La difficulté des différents acteurs à se mettre d’accord et à mettre en application de principe du « pollueur-payeur » pose donc de nombreuses questions quant à leurs capacités de s’entendre et à mettre en place des règles afin de faire peser la responsabilité de la collecte des déchets aux propriétaires des satellites.

L’espace doit jouer un rôle dans la lutte contre le changement climatique

Outre tirer des leçons concernant la gestion d’un bien commun, l’espace peut, et doit, jouer un rôle actif dans la lutte contre le dérèglement climatique. L’espace est un poste d’observation unique. Des 50 variables qui permettent de suivre l'évolution de la température de la planète, 26 peuvent être mesurées uniquement depuis l'espace. Fortes de ce constat, les agences spatiales ont ainsi créé, depuis plusieurs années, des programmes pour la surveillance et le suivi des changements climatiques. Elles fournissent des données précieuses sur la chimie atmosphérique, les effets du réchauffement climatique sur les terres humides, sur le sol gelé en permanence (pergélisol) et sur les océans. Les satellites ont notamment permis de mettre en évidence l’augmentation du niveau de l’océan de 3.2mm par an.
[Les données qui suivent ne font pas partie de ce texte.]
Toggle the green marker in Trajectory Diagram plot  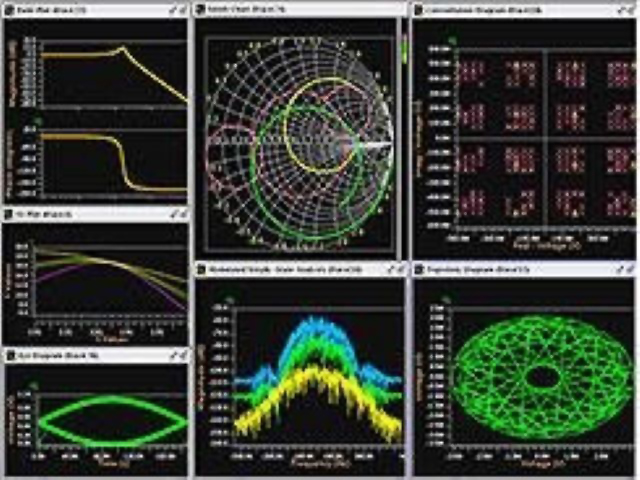pos(448,296)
L’espace peut aussi accélérer le développement de technologies innovantes, tel que le satellite MicroCarb. Lancé par l’Agence Spatiale Française en 2021, MicroCarb sera le premier satellite cartographiant les sources et puits du CO2. Il répond à un véritable besoin : par manque de stations de mesures terrestres, nous ne connaissons pas actuellement les quantités de CO2 absorbées et émises dans certaines régions, ni leurs variations au fil des saisons. Au vu de la rapidité de la dégradation du climat, l’urgence réside aujourd’hui dans la multiplication de tels projets, ainsi que dans une collaboration inter-agence accrue, pour des politiques climatiques plus efficaces.